## TASK DESCRIPTION:
Please give the data again in full, exactly as provided.

## SUPPLIED DATA:

*** Block opens ***

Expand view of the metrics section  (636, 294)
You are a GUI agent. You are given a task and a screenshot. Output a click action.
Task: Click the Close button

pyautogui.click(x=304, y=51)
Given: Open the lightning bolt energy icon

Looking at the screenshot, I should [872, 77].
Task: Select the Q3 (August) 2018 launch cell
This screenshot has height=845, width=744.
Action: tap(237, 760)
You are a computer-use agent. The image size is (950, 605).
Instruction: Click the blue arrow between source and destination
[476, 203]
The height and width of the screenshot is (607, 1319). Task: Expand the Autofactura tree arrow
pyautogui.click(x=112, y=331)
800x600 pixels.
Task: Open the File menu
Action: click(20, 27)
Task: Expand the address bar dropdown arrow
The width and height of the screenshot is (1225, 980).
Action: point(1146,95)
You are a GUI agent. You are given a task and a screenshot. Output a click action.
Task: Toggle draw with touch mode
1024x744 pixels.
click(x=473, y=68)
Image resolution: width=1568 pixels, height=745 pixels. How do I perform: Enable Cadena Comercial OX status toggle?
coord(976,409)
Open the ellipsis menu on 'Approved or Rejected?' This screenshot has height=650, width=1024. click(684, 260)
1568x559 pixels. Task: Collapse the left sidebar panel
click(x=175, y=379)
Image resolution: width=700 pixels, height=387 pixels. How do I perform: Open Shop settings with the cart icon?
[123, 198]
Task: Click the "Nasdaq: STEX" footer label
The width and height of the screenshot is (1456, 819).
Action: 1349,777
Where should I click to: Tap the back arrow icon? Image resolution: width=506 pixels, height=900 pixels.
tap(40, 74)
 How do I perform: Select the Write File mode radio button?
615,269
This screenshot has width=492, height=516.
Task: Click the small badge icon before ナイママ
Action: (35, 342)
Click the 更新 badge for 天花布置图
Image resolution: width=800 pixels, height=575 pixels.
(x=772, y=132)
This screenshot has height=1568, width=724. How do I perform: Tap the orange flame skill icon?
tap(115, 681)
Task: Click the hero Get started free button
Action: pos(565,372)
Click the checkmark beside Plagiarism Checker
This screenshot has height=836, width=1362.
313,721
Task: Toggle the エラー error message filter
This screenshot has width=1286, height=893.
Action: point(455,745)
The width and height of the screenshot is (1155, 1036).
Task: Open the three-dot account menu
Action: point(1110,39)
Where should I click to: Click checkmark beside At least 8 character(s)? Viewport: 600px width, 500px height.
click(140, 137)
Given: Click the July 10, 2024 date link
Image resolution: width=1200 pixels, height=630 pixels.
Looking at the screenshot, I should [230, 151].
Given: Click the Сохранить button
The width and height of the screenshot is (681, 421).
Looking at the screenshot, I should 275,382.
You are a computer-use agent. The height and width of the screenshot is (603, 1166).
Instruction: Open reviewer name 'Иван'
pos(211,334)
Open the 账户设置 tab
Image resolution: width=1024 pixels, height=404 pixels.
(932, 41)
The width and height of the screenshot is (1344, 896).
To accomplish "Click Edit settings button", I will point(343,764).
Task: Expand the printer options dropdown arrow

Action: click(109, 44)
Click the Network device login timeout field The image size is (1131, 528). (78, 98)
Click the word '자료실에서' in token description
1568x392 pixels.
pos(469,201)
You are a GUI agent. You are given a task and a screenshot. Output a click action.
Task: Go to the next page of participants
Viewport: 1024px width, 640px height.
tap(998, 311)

*** Block closes ***

## TASK RESPONSE:
Expand view of the metrics section  (636, 294)
You are a GUI agent. You are given a task and a screenshot. Output a click action.
Task: Click the Close button

pyautogui.click(x=304, y=51)
Given: Open the lightning bolt energy icon

Looking at the screenshot, I should [872, 77].
Task: Select the Q3 (August) 2018 launch cell
This screenshot has height=845, width=744.
Action: tap(237, 760)
You are a computer-use agent. The image size is (950, 605).
Instruction: Click the blue arrow between source and destination
[476, 203]
The height and width of the screenshot is (607, 1319). Task: Expand the Autofactura tree arrow
pyautogui.click(x=112, y=331)
800x600 pixels.
Task: Open the File menu
Action: click(20, 27)
Task: Expand the address bar dropdown arrow
The width and height of the screenshot is (1225, 980).
Action: point(1146,95)
You are a GUI agent. You are given a task and a screenshot. Output a click action.
Task: Toggle draw with touch mode
1024x744 pixels.
click(x=473, y=68)
Image resolution: width=1568 pixels, height=745 pixels. How do I perform: Enable Cadena Comercial OX status toggle?
coord(976,409)
Open the ellipsis menu on 'Approved or Rejected?' This screenshot has height=650, width=1024. click(684, 260)
1568x559 pixels. Task: Collapse the left sidebar panel
click(x=175, y=379)
Image resolution: width=700 pixels, height=387 pixels. How do I perform: Open Shop settings with the cart icon?
[123, 198]
Task: Click the "Nasdaq: STEX" footer label
The width and height of the screenshot is (1456, 819).
Action: 1349,777
Where should I click to: Tap the back arrow icon? Image resolution: width=506 pixels, height=900 pixels.
tap(40, 74)
 How do I perform: Select the Write File mode radio button?
615,269
This screenshot has width=492, height=516.
Task: Click the small badge icon before ナイママ
Action: (35, 342)
Click the 更新 badge for 天花布置图
Image resolution: width=800 pixels, height=575 pixels.
(x=772, y=132)
This screenshot has height=1568, width=724. How do I perform: Tap the orange flame skill icon?
tap(115, 681)
Task: Click the hero Get started free button
Action: pos(565,372)
Click the checkmark beside Plagiarism Checker
This screenshot has height=836, width=1362.
313,721
Task: Toggle the エラー error message filter
This screenshot has width=1286, height=893.
Action: point(455,745)
The width and height of the screenshot is (1155, 1036).
Task: Open the three-dot account menu
Action: point(1110,39)
Where should I click to: Click checkmark beside At least 8 character(s)? Viewport: 600px width, 500px height.
click(140, 137)
Given: Click the July 10, 2024 date link
Image resolution: width=1200 pixels, height=630 pixels.
Looking at the screenshot, I should [230, 151].
Given: Click the Сохранить button
The width and height of the screenshot is (681, 421).
Looking at the screenshot, I should 275,382.
You are a computer-use agent. The height and width of the screenshot is (603, 1166).
Instruction: Open reviewer name 'Иван'
pos(211,334)
Open the 账户设置 tab
Image resolution: width=1024 pixels, height=404 pixels.
(932, 41)
The width and height of the screenshot is (1344, 896).
To accomplish "Click Edit settings button", I will point(343,764).
Task: Expand the printer options dropdown arrow

Action: click(109, 44)
Click the Network device login timeout field The image size is (1131, 528). (78, 98)
Click the word '자료실에서' in token description
1568x392 pixels.
pos(469,201)
You are a GUI agent. You are given a task and a screenshot. Output a click action.
Task: Go to the next page of participants
Viewport: 1024px width, 640px height.
tap(998, 311)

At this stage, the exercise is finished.